Three-Bladed Versus Four-Bladed Props

Three blades versus four? Stainless versus aluminum?

Just some of the questions to consider when choosing a new prop.

You may have noticed four-bladed props on boats at a marina or boat show and thought, “I wonder what that would do for my boat?” I often recommend a four-bladed prop to boat owners who enjoy tubing, water-skiing, and family outings. Four-bladed propellers have many benefits, including giving the boat more torque at the low end and in the mid-range, which is ideal for water-skiing and tubing. They also get the boat to plane quicker. That extra blade is pushing more water, making the boat get up and go. You may trade off a bit of efficiency due to increased drag, but you’ll also get better bite for low-speed maneuvering as well.

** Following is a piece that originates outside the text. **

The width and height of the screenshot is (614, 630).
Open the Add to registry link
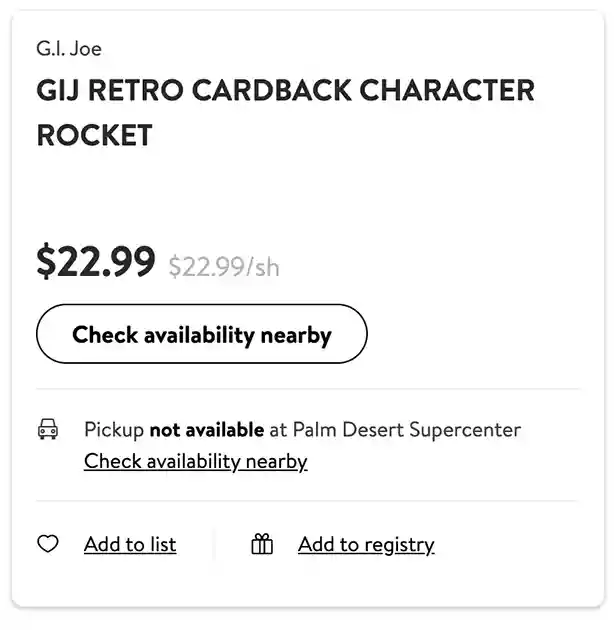(366, 544)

Stainless Steel Versus Aluminum

Customers always ask about the differences between stainless-steel and aluminum propellers. Aluminum is a softer metal, so aluminum props have less ability to endure the pressure and demands of higher-horsepower, higher-torque motors. They break more easily, but they’re relatively inexpensive and cost-effectively repairable. A stainless-steel prop lends itself to having a more customizable shape. If you look at the number of different stainless-steel props that are available, you’ll see that they come in many different shapes and sizes. So if your boat can’t turn up to its rated rpm, or you’re not happy with another aspect of its performance, look into a different prop.